Kellogg hedge out input costs for no longer than a year, so even with costs falling now, the company is not seeing the benefit dropping into the bottom line because last year's hedges were profitable. The good news is that, on current trends for corn, I would expect some upside next year from the prices they have been hedging at this year.
That said, I think there maybe a structural problem here. I’m intrigued by General Mills’ acquisition of interest in Yoplait and the continued encroachment of Danone’s (NASDAQOTH: DANOY.PK) yogurts in the US. As they both extol the virtues of a healthier dairy based breakfast, it will help to create a market buzz around the product in general. Indeed, both are expanding sales in the US and I can’t help feeling that the high price of corn is helping tip the balance of many consumers away from breakfast cereal.
I think that with issues of obesity and healthy eating being high in the public eye, it is natural that the US should increase its per capita consumption of yogurt vs. high carb breakfast cereal. It gets worse. Within breakfast foods, Kraft’s Belvita and General Mills’ Nature Valley were cited on the conference call as new entrants. I think there is a good case to be made for a structural decline in breakfast cereals.

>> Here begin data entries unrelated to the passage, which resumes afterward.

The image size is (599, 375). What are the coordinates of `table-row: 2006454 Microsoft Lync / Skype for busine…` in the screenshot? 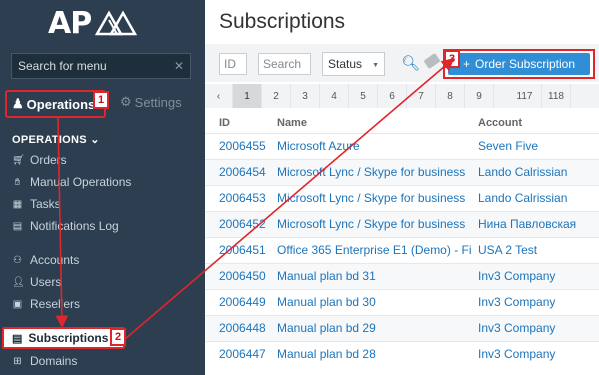 It's located at (402, 172).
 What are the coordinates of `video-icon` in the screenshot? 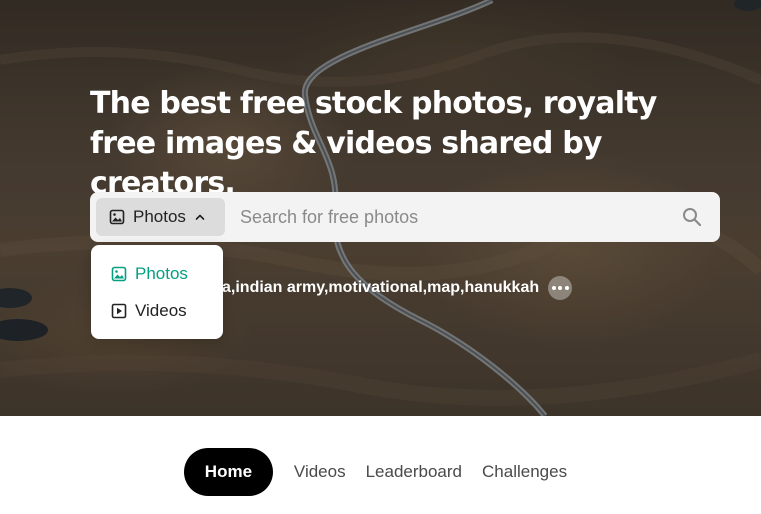 It's located at (119, 311).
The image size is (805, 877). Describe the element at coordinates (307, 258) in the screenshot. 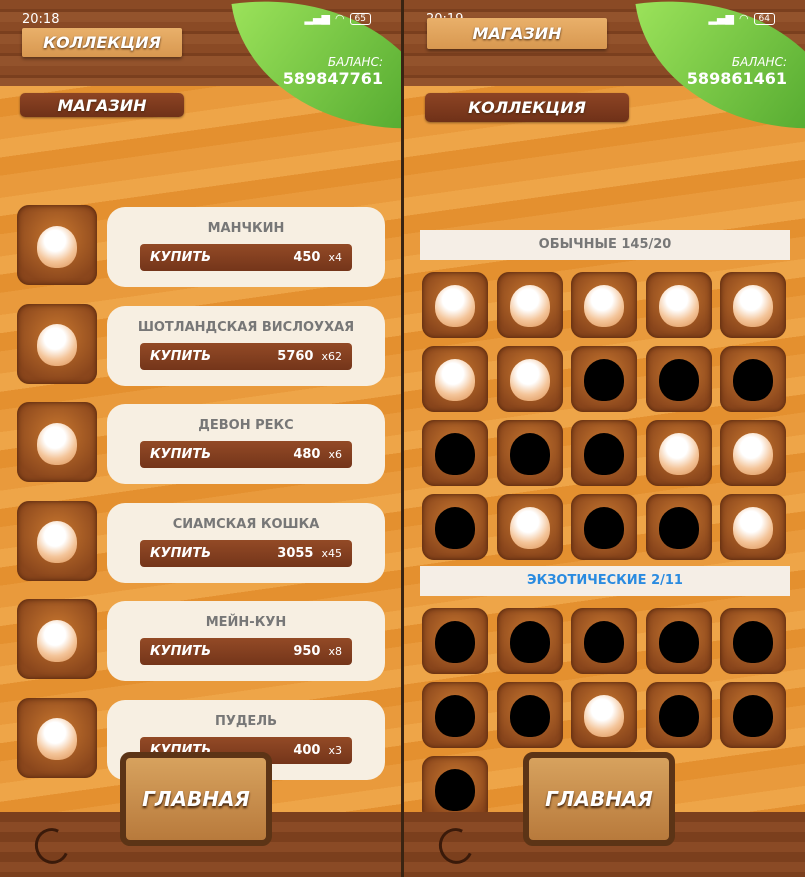

I see `price: 450` at that location.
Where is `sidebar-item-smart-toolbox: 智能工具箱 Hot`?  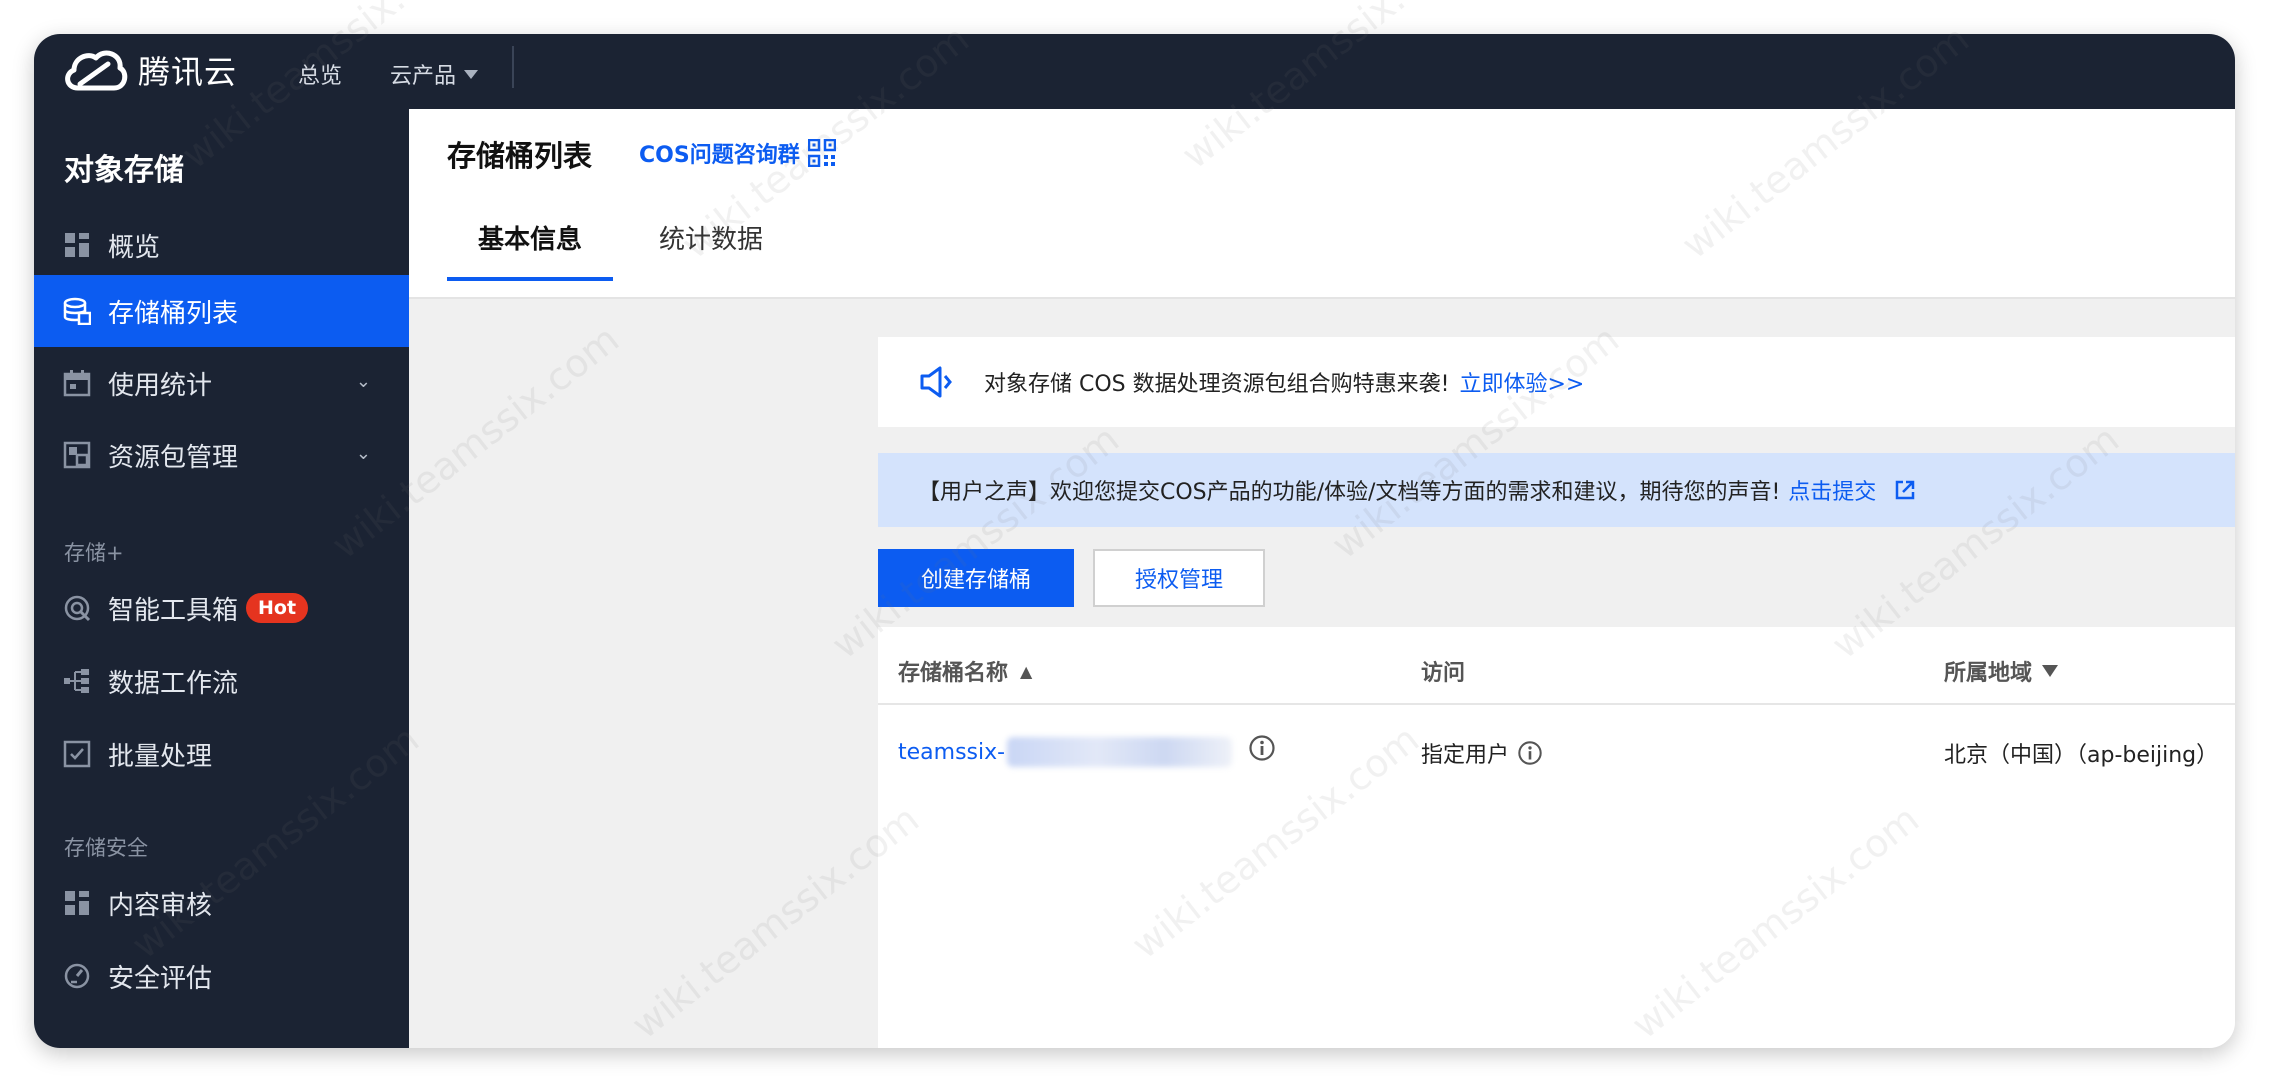 sidebar-item-smart-toolbox: 智能工具箱 Hot is located at coordinates (222, 608).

With regards to snacks, the Pringles acquisition is a clear attempt to expand sales in that direction. It is a bold move, but will not come without execution risk. And execution, by Kellogg’s own admission, is not something being done well right now. Kellogg is planning some supply chain investment and that too will contain risk. Moreover, Kraft is refocusing toward snacks and Kellogg can expect to feel the heat of competition. In summary, things are hard in Kellogg’s core market.
I’m not sure where to start here. Management talked of significant weakness in cereal in Europe with price elasticity causing part of the sales drop off. I write ‘part’ because Kellogg was keen to point out that a lot of the European issues were ‘company specific.’ In other words, they can be turned around.
And there is a lot to turnaround. European brand building exercises were curtailed due to lack of success and there have been senior management changes at the European operations. Kellogg is planning to respond further by reducing overhead in order to deal with falling sales. All of which smacks of a tough market place.
Frankly, even though the European economy is going through a very difficult patch, I think there is more to the story here. There does appear to be a structural decline in demand for breakfast cereal and, as a way to boost sales, I would question the long term reliance on this product.
What does Kellogg need to do?
For the stock to become attractive - at least to me - the company needs to integrate Pringles well and come up with an acquisition or two in order to find or create a brand that it can grow sales with. Simply relying on some piecemeal restructuring efforts may well not be enough to turn things around.
Lower commodity costs will help in future and the management restructuring will surely have its effect. So clearly, there is some upside here. A decent dividend will attract some investors. However, it is not enough and until Kellogg executes and/or makes some strategic decisions about how to deal with conditions in its core product market, I’m merely inclined to monitor the stock.
If you like the sector then General Mills is worth a look. Danone is attractive but has heavy exposure to both France and Spain. Kraft appears to be positioning itself better than Kellogg. Nevertheless, none of this group is immune from headwinds this year.
Perhaps food stocks are not as defensive as everyone thought they might be.